Saturday, August 9, 2008
Flow Some Thoughts On The Book, The Blogger Did
This summer I have dedicated myself to rereading all five of the books in the second PKD volume from the Library of America:
Now Wait For Last Year
Flow My Tears, The Policeman Said
A Scanner Darkly
I'm on chapter four of Now Wait For Last Year, and I recently completed Flow My Tears, The Policeman Said, which I have to say blew my mind. It had been a while since I read it, and, admittedly, I had never done a close read of the book. Like I think happens quite often with PKD's readers, I devoured Flow soon after I discovered Philip K Dick amid a flurry of his books, reading something like five books in a couple of weeks (all of which kind of blended together in my mind).

──────────

▶ Exercises to complete:
[1] Pull out the passage in the blog post on rereading Philip K Dick that begins with "Saturday, August 9, 2008" and ends with "in my mind).", copying it word for word.
[2] Write the next part of the blog post on rereading Philip K Dick's novels, continuing from its last sentence.

▶ Data provided:

──────────

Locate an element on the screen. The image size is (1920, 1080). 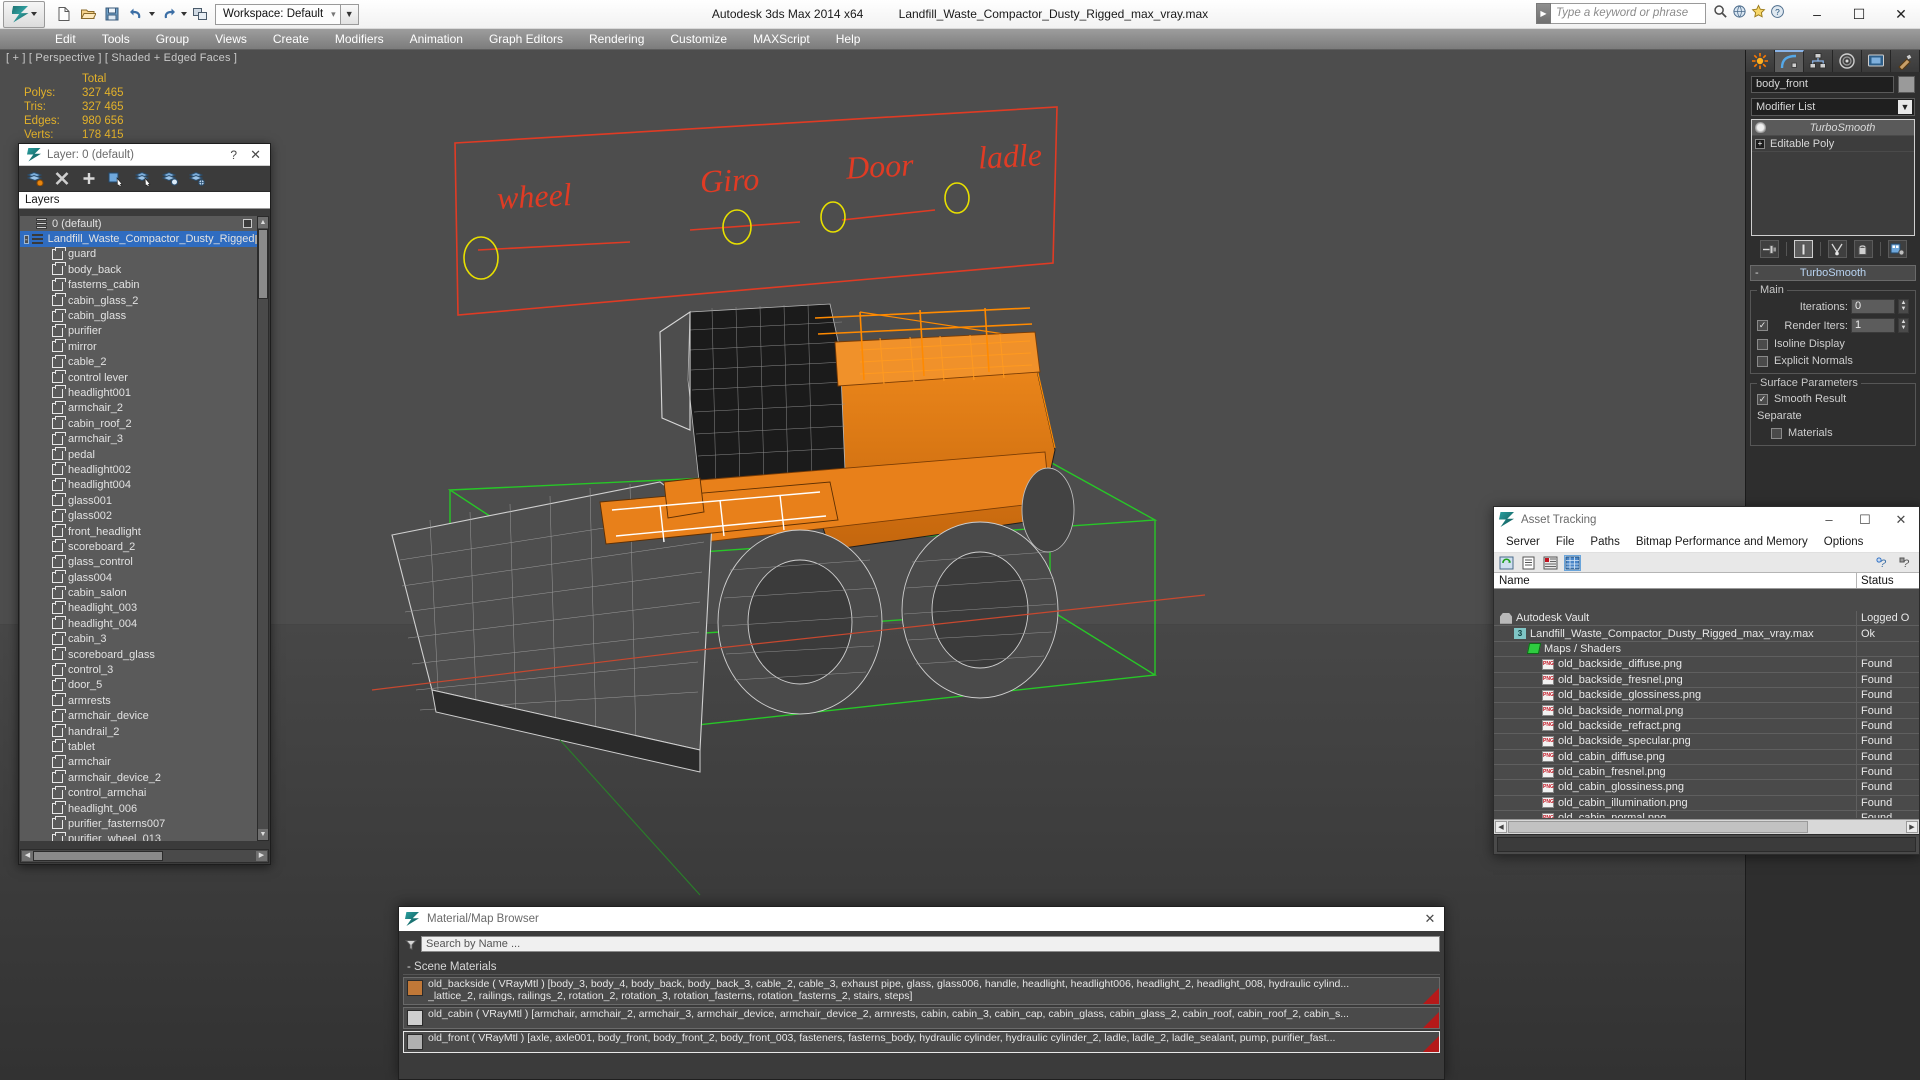
asset-row: Autodesk Vault Logged O is located at coordinates (1706, 619).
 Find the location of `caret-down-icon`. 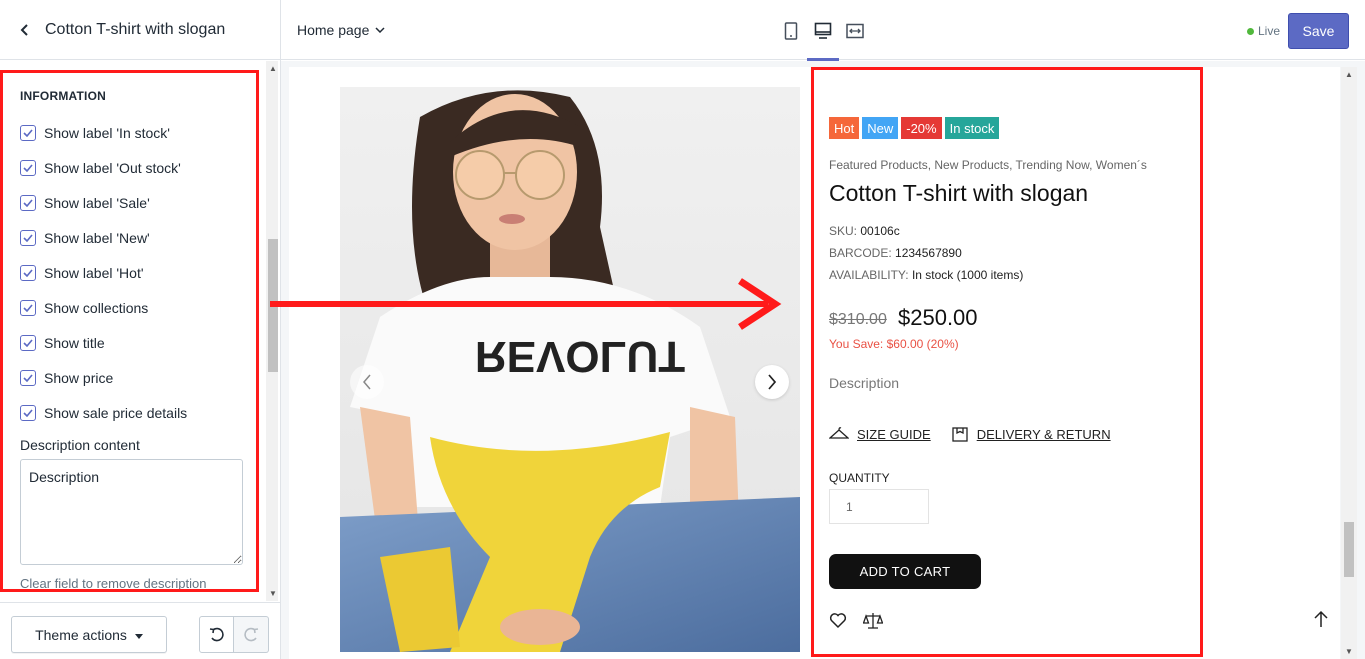

caret-down-icon is located at coordinates (138, 636).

──────────

▶ Your written answers:
[1]
Saturday, August 9, 2008
Flow Some Thoughts On The Book, The Blogger Did
This summer I have dedicated myself to rereading all five of the books in the second PKD volume from the Library of America:
Now Wait For Last Year
Flow My Tears, The Policeman Said
A Scanner Darkly
I'm on chapter four of Now Wait For Last Year, and I recently completed Flow My Tears, The Policeman Said, which I have to say blew my mind. It had been a while since I read it, and, admittedly, I had never done a close read of the book. Like I think happens quite often with PKD's readers, I devoured Flow soon after I discovered Philip K Dick amid a flurry of his books, reading something like five books in a couple of weeks (all of which kind of blended together in my mind).

[2]
So I was reading Flow and when I got to the end I was like, "what the hell happened to the Callisto cuddle sponge that knocked Taverner into the world where nobody knew his name (much like a Boston without Sam Malone or a bar called Cheers)?" It kind of weighed on me as I knew I could never really talk seriously about the book (much less assign it in a literature class) if I couldn't get a grip on the plot. What's more, there's tons of evidence that PKD spent more time and energy revising, rewriting, and reworking Flow than any other novel, so I knew that this wasn't just some plot hole PKD had failed to fill.
I asked around, but failed to get an answer that satisfied me. So I moved on, but then I remembered that PKD's agent had given him a challenge. I think it was Terry Carr who told PKD (please correct me if I'm wrong, I'm away from most of my reference materials) that he needed, once and for all, to come up with an answer to the question he had been asking his entire career: what is real?
Dick's answer came in the form of Flow My Tears which, at its core, is a mediation on various types of love (for a detailed list of the types of love, see the dialog between Taverner and Ruth Rae that PKD cut from the book at the advice of his editor excerpted in The Different Stages of Love published in issue #28 of the Philip K Dick society newsletter).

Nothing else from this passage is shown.